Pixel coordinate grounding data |
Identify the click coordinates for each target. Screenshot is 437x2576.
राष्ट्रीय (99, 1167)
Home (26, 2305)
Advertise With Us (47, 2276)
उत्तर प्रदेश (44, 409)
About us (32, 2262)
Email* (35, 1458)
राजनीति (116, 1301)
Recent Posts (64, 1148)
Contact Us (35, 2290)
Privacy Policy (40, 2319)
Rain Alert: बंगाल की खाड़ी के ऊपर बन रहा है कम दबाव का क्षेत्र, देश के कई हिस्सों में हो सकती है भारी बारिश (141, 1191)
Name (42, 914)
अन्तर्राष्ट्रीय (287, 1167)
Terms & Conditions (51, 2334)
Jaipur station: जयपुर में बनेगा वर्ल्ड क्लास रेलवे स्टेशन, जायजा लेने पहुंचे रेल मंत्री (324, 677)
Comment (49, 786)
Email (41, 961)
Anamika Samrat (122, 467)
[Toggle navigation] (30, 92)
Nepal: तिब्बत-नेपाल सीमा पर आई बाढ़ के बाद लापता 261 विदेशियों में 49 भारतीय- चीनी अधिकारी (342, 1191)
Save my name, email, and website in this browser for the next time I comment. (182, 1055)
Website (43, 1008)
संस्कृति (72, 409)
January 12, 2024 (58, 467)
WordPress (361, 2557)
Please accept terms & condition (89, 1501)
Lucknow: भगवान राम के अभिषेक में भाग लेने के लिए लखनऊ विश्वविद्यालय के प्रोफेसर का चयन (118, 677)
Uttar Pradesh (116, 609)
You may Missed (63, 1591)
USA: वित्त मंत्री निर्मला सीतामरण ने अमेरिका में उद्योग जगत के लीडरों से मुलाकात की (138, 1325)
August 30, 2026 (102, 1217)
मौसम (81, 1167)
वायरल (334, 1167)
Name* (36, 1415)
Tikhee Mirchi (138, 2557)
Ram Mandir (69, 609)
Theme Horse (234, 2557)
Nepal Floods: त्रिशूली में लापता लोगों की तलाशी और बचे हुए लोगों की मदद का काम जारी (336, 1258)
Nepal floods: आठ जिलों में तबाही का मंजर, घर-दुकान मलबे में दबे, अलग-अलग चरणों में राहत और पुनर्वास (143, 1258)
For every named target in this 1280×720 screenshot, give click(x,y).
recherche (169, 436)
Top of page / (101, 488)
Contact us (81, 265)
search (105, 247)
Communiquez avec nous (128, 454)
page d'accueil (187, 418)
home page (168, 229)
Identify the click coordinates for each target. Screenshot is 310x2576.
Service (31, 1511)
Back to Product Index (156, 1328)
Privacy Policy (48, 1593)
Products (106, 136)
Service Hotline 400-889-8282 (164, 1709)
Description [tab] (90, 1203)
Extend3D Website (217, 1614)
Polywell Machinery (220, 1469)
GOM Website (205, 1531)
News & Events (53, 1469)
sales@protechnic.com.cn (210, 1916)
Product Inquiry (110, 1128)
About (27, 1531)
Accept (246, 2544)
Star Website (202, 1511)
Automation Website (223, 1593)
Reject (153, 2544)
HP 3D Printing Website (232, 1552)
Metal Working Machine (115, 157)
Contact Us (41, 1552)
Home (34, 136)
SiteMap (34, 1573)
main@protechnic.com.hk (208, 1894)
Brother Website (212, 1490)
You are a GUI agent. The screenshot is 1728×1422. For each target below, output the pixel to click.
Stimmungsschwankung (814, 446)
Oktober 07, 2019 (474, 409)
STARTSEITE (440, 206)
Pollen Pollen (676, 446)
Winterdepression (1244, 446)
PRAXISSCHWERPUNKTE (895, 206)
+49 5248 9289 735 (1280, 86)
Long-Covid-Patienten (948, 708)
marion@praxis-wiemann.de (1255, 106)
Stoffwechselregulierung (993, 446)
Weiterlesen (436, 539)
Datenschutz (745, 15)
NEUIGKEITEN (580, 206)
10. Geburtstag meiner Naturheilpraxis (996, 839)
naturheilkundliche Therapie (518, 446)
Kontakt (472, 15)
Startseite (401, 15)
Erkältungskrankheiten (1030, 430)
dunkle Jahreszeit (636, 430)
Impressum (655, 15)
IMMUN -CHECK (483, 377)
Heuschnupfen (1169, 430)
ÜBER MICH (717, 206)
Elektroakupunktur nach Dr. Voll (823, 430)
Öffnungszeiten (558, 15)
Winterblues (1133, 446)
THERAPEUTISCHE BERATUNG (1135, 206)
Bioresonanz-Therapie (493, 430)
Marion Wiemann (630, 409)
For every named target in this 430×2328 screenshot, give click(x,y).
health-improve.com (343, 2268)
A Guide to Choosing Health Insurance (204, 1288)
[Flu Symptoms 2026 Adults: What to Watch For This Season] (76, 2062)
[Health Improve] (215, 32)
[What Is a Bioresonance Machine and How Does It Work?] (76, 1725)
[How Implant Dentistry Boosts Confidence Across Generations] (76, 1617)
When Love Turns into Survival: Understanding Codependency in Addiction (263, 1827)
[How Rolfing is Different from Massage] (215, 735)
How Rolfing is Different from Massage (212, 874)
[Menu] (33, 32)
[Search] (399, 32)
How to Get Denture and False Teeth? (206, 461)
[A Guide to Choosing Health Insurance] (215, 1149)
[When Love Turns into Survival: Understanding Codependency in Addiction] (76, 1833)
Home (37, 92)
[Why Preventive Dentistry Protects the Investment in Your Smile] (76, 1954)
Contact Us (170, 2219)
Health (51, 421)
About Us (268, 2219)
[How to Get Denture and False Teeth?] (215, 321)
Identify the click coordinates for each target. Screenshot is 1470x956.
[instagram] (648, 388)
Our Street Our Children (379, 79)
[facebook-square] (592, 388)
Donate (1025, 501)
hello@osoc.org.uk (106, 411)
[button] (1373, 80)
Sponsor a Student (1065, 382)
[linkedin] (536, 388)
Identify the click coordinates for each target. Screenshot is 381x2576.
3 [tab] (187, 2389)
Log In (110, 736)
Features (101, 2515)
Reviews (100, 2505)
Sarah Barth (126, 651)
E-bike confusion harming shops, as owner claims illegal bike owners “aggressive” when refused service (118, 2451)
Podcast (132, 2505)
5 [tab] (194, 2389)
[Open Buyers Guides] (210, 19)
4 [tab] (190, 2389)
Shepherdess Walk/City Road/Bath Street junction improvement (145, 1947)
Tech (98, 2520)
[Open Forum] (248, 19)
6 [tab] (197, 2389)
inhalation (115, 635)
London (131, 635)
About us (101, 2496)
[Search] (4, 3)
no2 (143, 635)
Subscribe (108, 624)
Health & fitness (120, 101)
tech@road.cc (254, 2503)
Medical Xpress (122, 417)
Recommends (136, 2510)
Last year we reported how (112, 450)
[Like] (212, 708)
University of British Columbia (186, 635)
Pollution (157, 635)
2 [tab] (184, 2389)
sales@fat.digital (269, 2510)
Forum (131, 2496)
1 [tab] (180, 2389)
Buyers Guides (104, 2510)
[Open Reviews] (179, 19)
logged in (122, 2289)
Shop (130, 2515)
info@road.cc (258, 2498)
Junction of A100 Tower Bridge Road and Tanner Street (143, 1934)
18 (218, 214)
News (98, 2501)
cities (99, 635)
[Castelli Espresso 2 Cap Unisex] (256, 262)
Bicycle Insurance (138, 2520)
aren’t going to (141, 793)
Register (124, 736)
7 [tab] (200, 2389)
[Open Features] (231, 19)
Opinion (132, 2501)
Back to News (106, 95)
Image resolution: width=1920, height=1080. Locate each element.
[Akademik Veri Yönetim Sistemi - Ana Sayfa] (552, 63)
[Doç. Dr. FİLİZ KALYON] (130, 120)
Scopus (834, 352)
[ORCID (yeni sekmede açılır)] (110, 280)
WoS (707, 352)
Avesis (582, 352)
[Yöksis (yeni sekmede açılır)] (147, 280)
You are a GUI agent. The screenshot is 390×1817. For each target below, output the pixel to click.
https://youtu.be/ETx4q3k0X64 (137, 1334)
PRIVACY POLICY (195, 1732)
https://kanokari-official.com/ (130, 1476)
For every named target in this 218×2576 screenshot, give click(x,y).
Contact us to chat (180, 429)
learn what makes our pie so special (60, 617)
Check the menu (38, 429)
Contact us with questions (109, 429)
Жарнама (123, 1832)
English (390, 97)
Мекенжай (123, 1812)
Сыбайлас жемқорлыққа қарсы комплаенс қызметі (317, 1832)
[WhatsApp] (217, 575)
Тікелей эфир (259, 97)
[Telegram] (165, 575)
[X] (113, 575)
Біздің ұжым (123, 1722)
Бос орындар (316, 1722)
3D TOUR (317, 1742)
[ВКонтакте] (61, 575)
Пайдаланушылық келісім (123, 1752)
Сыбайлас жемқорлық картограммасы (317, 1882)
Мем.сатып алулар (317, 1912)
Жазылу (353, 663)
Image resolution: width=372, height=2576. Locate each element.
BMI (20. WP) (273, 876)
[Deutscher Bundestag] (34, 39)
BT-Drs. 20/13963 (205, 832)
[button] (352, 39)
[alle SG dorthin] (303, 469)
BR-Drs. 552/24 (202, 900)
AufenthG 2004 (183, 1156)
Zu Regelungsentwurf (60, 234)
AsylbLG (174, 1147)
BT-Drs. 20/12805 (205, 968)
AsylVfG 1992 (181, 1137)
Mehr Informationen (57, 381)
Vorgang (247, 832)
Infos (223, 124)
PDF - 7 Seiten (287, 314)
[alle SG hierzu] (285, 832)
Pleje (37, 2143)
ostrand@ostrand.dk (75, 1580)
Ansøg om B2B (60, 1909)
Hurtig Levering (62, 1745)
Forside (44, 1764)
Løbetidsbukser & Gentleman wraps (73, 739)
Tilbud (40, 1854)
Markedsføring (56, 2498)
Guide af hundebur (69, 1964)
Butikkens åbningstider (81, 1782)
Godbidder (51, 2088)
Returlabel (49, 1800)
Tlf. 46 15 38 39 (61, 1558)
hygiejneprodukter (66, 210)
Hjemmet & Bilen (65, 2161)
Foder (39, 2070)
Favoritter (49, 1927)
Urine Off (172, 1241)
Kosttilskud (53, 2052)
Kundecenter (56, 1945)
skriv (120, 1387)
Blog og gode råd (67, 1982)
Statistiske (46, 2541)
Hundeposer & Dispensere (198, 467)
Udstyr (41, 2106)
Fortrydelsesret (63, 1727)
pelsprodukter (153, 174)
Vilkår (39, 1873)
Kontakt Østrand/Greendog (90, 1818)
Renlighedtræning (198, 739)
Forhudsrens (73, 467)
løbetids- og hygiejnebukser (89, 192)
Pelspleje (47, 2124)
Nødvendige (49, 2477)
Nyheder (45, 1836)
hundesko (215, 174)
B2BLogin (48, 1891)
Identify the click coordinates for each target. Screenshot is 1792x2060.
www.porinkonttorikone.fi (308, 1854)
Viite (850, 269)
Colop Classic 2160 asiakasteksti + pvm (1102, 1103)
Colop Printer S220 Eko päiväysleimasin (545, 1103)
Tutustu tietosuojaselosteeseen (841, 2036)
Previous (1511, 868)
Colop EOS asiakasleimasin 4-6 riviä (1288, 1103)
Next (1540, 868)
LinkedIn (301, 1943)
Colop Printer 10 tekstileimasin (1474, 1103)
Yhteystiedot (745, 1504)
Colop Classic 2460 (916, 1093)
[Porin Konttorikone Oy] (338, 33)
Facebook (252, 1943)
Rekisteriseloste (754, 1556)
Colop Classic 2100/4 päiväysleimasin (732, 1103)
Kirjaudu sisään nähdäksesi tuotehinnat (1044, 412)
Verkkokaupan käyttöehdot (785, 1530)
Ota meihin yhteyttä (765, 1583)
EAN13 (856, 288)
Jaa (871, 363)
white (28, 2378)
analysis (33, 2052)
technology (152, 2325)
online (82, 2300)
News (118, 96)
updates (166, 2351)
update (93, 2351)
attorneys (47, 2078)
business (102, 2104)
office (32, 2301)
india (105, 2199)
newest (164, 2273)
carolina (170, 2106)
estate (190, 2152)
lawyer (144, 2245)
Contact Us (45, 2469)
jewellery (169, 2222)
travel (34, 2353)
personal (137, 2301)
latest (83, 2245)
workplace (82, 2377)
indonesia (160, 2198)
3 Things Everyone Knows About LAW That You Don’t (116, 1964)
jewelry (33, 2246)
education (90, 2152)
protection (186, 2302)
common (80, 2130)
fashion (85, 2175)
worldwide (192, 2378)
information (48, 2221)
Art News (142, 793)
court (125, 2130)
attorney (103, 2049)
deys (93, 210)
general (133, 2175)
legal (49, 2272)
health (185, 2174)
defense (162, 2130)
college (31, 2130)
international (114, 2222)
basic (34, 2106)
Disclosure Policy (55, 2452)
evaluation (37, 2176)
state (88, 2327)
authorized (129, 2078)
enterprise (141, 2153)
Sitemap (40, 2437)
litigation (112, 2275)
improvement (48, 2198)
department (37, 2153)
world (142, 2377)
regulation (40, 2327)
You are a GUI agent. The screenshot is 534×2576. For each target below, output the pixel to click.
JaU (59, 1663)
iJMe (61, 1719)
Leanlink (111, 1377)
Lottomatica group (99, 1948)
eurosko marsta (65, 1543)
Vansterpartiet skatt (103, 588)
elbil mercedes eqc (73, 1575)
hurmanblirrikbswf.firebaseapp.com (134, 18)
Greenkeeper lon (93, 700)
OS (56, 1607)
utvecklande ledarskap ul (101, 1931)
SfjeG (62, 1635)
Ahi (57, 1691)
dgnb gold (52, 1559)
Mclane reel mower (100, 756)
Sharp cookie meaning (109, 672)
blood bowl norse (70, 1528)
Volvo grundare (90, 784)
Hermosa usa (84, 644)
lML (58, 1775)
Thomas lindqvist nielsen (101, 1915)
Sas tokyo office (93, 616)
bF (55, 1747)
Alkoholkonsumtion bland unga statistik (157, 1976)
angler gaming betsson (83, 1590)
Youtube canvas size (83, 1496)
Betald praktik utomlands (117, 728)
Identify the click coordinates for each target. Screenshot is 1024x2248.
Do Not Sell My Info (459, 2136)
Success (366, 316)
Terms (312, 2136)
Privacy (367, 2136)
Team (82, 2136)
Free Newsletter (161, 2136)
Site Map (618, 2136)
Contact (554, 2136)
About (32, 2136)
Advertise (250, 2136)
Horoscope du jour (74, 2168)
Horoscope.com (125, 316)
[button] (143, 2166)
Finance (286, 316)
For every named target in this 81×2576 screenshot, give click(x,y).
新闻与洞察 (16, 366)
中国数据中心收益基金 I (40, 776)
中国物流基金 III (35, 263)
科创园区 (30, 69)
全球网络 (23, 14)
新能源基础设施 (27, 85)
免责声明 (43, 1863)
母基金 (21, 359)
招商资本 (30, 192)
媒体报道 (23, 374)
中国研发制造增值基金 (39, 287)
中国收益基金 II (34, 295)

THE TASK | In the entries above, the lines from the one bearing "Image resolution: width=1920, height=1080." up to and including the one bearing "[Yöksis (yeni sekmede açılır)] (147, 280)" should be transcribed exactly; no other line is wanted.

REPLY TO THE TASK |
Image resolution: width=1920, height=1080. Locate each element.
[Akademik Veri Yönetim Sistemi - Ana Sayfa] (552, 63)
[Doç. Dr. FİLİZ KALYON] (130, 120)
Scopus (834, 352)
[ORCID (yeni sekmede açılır)] (110, 280)
WoS (707, 352)
Avesis (582, 352)
[Yöksis (yeni sekmede açılır)] (147, 280)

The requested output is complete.